Mais au fait, l’amour peut-il éclore au milieu de la tragédie ? Fait-on passionnément l’amour durant les nuits de la peste ? La peste peut-elle accoucher d’une révolution ? À vous de le découvrir… (Olivier Jehin)

Orhan Pamuk (traduit du turc par Julien Lapeyre de Cabanes). Les nuits de la Peste. Gallimard. ISBN : 978-2-0728-5729-4. 683 pages. 25,00 €

Une Europe, des régions

Voilà un ouvrage dont le titre (accompagné d’un sous-titre non moins évocateur) laissait envisager un programme ambitieux et original. Il n’en est rien et c’est bien dommage. L’auteur belge, qui a enseigné le français et l’histoire durant trente ans avant de se mettre à l’écriture, consacre cet essai, au demeurant assez bien documenté, à une série de régions européennes sélectionnées de façon très arbitraire. Rappelant que l’Europe institutionnelle est aujourd’hui contestée, il nous propose de revisiter le patchwork des régions européennes, avec leurs particularités, en termes de géographie, d’histoire, de patrimoine et de problèmes spécifiques. « Au lieu de considérer les États-nations dans leur identité et leur perspective de nouer des liens entre eux, j’ai choisi de centrer mon étude sur neuf régions situées un peu partout dans l’Europe géographique », écrit Jacques Goyens, qui a donc fait le choix, avant l’invasion russe de l’Ukraine, d’y inclure même Saint-Pétersbourg.

À FAIRE:
**1)** D'après l'extrait, pourquoi pouvait-on s'attendre à ce que l'essai sur les régions européennes propose un programme ambitieux et original ? Répondez en une à trois phrases.
**2)** Poursuivez la critique de l'essai sur les régions européennes après sa dernière phrase.

DONNÉES DISPONIBLES:
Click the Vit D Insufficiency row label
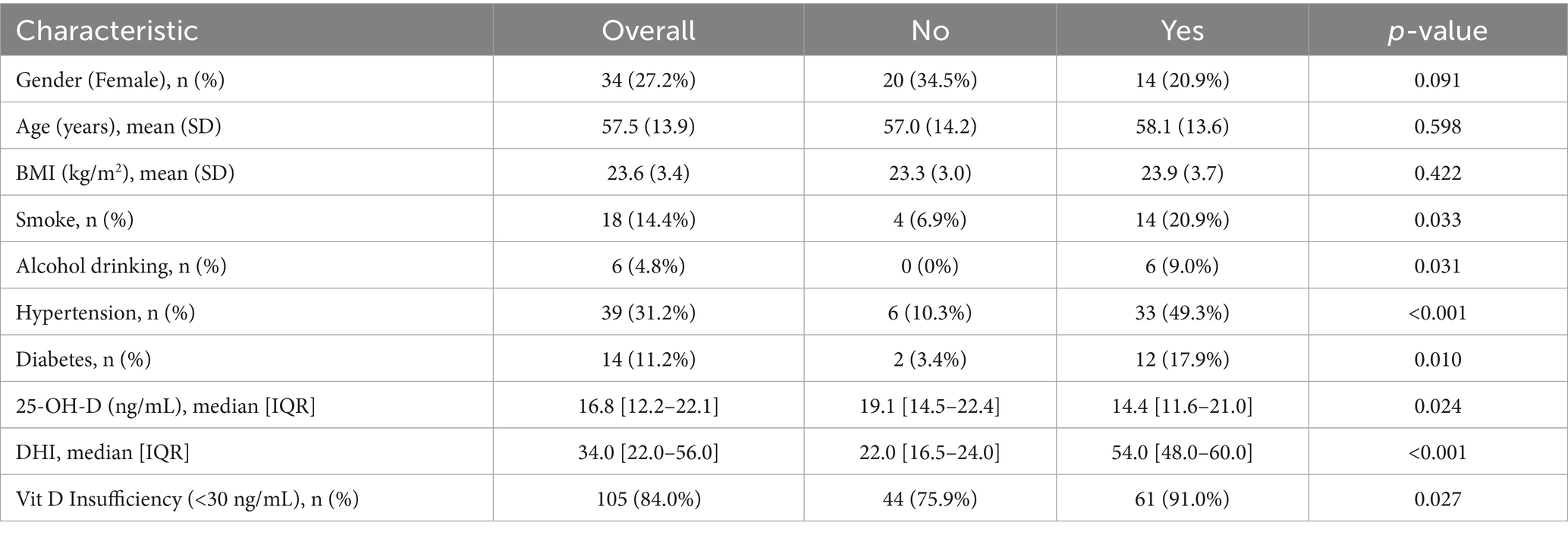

RÉPONSES:
**1)** On pouvait s'y attendre à cause du titre de l'ouvrage. Ce titre, accompagné d'un sous-titre tout aussi évocateur, laissait envisager un programme ambitieux et original.

**2)**
S’il prend parfois quelques raccourcis et certaines libertés d’interprétation de l’histoire, l’auteur, dans son chapitre consacré à la Wallonie, reconnaît – ce n’est pas toujours le cas – que les premières attaques contre l’État belge venaient au tout début du 20e siècle de Wallonie. Plus loin, abordant l’Ile-de-France, il rappelle que « la France est un pays fortement centralisé, pour le meilleur et pour le pire ». « Ce système présente l’avantage de l’efficacité, surtout en période de guerre ou de crise. L’inconvénient, c’est le divorce entre le sommet et la base de l’État, divorce qui engendre l’incompréhension, le mécontentement, voire la révolte. La saga dite des ‘gilets jaunes’ en est une brillante illustration », écrit Goyens, non sans ajouter, à juste raison : « Il y a une volonté d’uniformiser le territoire en annihilant les spécificités locales ». Abordant la Catalogne, région symbolique dans une Espagne qui a elle aussi du mal à se défaire des démons du centralisme, l’auteur critique les autorités espagnoles et estime que les institutions européennes devraient établir un cadre juridique garantissant le droit à l’autodétermination.

Relevons enfin ce morceau de bravoure puisé dans les pages consacrées à la Vénétie : « Au fond qu’est-ce que le génie italien ? Tout en se disant fier d’être italien, le citoyen se méfie des institutions qu’il juge inefficaces. Il en découle un sens de la créativité et de la débrouille, qui sont, à des niveaux différents, les deux faces d’un même trait de caractère. (…) Dans les années 1980, j’avais relevé sur un mur de Milan ce graffiti : ‘L’obbligo di produrre aliena la facoltà di creare.’ Contrairement à une idée reçue, l’Italien n’est pas paresseux, mais il ne supporte pas d’être soumis à des contraintes de productivité. C’est dans l’indépendance qu’il libère son potentiel ».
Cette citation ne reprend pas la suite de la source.